This is a continuation of my own question some time ago.
Suppose $M$ is a monoid and $G$ is the groupification of $M$. (I figure groupification of $M$ is a better term than Grothendieck group of $M$.) $G$ can be characterized by the universal property: For any monoid homomorphism $\varphi: M \to P$ with $P$ a group, $\varphi$ factors through the natural monoid homomorphism $\theta: M \to G$.
My question is:
If $M$ is cancellative (left and right), will $\theta$ be injective?
My initial thought was that this should be true, but after spending some time trying to prove it and failing, I'm starting to think it might not be true. I have not been able to find a counterexample though.
[Note: The converse is true and is quite easy to prove.]

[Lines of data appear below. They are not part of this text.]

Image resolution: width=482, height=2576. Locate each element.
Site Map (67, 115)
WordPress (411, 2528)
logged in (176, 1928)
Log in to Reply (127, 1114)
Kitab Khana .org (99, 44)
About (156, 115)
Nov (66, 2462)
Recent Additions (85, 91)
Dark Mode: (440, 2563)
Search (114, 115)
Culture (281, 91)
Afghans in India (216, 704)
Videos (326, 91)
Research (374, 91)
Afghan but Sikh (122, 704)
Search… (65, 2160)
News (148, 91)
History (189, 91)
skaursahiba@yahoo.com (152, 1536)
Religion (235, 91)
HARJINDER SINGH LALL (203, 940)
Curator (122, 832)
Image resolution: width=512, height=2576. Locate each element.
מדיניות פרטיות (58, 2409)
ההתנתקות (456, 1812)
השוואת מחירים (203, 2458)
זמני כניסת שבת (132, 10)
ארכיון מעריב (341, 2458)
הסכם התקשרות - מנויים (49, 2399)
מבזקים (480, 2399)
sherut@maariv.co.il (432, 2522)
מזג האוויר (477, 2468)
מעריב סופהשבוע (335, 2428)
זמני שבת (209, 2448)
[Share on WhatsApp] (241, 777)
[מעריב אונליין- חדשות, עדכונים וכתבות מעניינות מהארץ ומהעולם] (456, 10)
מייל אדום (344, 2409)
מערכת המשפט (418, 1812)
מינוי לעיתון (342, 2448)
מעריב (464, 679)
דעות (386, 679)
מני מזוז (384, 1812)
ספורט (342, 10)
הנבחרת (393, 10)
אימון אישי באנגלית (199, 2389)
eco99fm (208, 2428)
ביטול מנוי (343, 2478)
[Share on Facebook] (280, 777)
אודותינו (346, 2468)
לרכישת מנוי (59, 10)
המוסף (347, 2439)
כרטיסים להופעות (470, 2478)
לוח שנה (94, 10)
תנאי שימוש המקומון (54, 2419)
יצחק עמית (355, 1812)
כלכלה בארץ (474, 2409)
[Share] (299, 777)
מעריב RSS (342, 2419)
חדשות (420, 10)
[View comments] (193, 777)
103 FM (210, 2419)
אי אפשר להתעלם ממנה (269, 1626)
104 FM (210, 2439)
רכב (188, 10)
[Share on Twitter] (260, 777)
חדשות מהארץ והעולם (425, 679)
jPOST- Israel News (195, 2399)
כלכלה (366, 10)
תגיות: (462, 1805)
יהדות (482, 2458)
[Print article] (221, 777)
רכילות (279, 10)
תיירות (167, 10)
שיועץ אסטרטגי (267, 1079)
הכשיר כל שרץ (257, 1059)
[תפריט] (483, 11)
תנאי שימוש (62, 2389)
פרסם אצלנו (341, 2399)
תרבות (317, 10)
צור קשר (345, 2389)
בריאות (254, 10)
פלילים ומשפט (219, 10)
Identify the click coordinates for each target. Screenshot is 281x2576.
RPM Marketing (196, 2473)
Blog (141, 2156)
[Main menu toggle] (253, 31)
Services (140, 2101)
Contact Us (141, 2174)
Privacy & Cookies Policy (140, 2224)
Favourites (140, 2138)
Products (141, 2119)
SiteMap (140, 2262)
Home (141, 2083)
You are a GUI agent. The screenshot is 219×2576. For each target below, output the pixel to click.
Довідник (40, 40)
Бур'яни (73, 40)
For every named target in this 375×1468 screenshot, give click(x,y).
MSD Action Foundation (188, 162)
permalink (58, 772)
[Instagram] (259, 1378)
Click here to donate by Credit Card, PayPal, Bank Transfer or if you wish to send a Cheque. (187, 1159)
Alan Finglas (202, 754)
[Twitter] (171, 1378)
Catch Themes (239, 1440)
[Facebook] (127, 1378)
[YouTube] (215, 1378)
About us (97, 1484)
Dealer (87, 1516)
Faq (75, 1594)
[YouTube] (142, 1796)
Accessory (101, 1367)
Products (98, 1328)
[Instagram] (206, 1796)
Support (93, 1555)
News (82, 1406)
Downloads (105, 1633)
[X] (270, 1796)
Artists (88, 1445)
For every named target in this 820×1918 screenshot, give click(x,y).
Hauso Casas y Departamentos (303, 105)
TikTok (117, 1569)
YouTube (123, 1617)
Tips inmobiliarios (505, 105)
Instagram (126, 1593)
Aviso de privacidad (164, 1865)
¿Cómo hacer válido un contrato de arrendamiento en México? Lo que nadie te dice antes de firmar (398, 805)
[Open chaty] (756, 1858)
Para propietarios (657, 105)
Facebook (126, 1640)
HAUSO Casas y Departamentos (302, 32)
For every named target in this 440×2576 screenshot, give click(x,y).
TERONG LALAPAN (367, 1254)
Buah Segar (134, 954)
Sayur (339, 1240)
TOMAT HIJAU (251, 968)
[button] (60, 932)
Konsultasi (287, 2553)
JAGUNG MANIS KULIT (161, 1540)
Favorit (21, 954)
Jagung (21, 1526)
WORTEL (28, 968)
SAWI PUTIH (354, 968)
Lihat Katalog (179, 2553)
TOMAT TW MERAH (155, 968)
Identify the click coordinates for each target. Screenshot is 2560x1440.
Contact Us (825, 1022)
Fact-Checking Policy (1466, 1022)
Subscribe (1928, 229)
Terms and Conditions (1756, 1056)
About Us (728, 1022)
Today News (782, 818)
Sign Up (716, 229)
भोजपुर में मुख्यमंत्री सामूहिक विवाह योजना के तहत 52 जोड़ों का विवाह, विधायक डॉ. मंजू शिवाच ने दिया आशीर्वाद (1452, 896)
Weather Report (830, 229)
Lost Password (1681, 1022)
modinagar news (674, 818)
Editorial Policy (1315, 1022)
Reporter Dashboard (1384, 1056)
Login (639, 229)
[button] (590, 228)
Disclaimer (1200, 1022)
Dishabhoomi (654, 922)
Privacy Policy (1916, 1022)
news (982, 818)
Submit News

No. There is a famous counter-example, due to Malcev. A necessary condition that $M$ embeds in a group is that, for any elements $a,b,c,d,x,y,u,v\in M$, from $$ax = by, cx = dy, au = bv,$$ it follows that $$cu = dv.$$ Malcev calls this property "Z". It is easy to see that any monoid that embeds in a group satisfies property Z.
Malcev's counter-example begins with the free monoid $X^{\ast}$ on the set $X = \{ a, b, c, d, x, y, u, v \}$. (This is just the set of words on $X$, with concatenation as the binary operation.) On $X^{\ast}$ define the equivalence relation $w_1\sim w_2$, for $w_1, w_2\in X^{\ast}$ if $w_2$ can be obtained from $w_1$ by a sequence of the following substitutions: $$ax\leftrightarrow by,\;\; cx\leftrightarrow dy, \;\; au\leftrightarrow bv.$$ Take the set $W = X^{\ast}/\sim$ of equivalence classes and define, for $[w_1], [w_2]\in W$, the product $[w_1][w_2] = [w_1w_2]$. Then a very tedious, but completely elementary, argument shows that $W$ is a cancellative monoid that does not satisfy property Z, and therefore, $W$ cannot be embedded in any group.
However, if you assume, in addition, that $M$ is commutative, then $M$ can be embedded in its group of fractions. (This is essentially the same as Steinitz' construction of the field of fractions of an integral domain; one simply does not bother with the addition.)
After a bit of Googling, I think the following is the reference for this. (I cannot access the paper to verify it, though. But my notes say the result is from 1937, so this seems likely to be the one.)
Reference: A.I. Mal’cev, On the immersion of an algebraic ring into a field, Math. Ann. 133 (1937), 686-691.